I am working on Human activity recognition via smart device sensors data by using deep learning. However, I am confused to report the results of my deep learning architecture. Therefore, I would like to request that, please guide me in this regard if it is possible. Let me share the detailed step by step:

1- Dataset description:

Data is comprised of time-series sensor data and an imbalanced Dataset. The data set contains 12 classes of data and needs prediction human physical activities.

2- DataSet Distribution

Suppose we have ten-person data. The distribution of the data sets is as follows:

  • 6 for training
  • 2 for Validation
  • 2 for Testing

3- According to my knowledge, we Can Monitor the model performance in two ways and take action accordingly in the Human activity Recognition. These two methods are as follows:

Early Stopping Training
Model Checkpoint

Early Stopping Training:

Stop training when a validation metric has stopped improving. I am using TensorFlow Keras. Here is the code for early stopping training:

early_Stopping = tf.keras.callbacks.EarlyStopping(monitor='val_loss', mode = 'min', patience=10, restore_best_weights=True)

I am using 300 epochs, and training typically ends after 20 to 30.

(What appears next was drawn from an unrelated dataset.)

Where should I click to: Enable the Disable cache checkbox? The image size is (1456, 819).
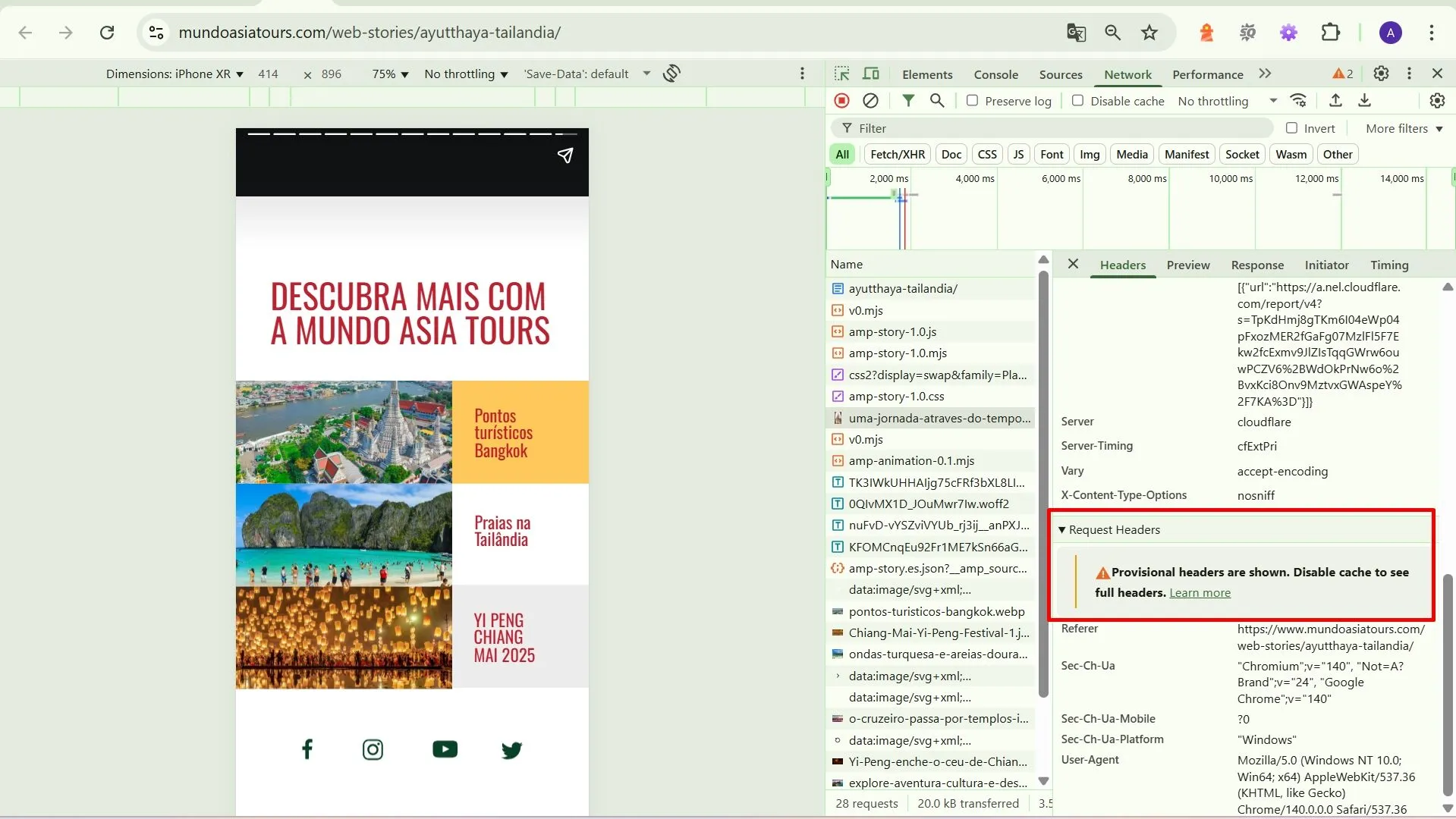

After terminating the training phase, I feed test data data to the model and obtain the result. As per the code line, the model retrieves the best epoch weights (from the validation data) and tests the data (using the test data part) using those weights. I am using only test data set results for reporting.

Model Checkpoint:

is a callback to save the model weight during training. So the model or weights can be loaded later to continue the training from the state saved/ or use to test the testing Data.

Besides that, one other popular way to report the results in deep learning:

Feed your test data to the model after each epoch during training to obtain performance. Then, after training is complete, choose the best epoch result of the test data.

Need Advice:

I’m looking for advice because I’m currently only using Early Stopping Training mechanism. And I’m looking for a Model checkpoint right now. However, the third method is quite popular and seems it will produce better performance values than the Early Stopping Training and Model checkpoint. So, could you please advise me on which technique I should utilize and report on?

Hi @Nafees

You can use either of these training mechanism. Early Stopping will ensure that the performance of the model at its optimal point and can consider using Model Checkpoint as a secondary method to save the model weight during training which can be loaded later to continue the training from the saved state or can be used to test the testing Data. You can use save_best_only parameter in the ModelCheckpoint callback to have best model saved.

You can also try using the hyperparameter tuning mechanisms using Keras tuner to get the best epoch results. Please refer to the mentioned link to explore about the Keras Tuner. Thank you.

Thank you for your response, even though it has been 2 years since I posted my question. I appreciate your effort and dedication.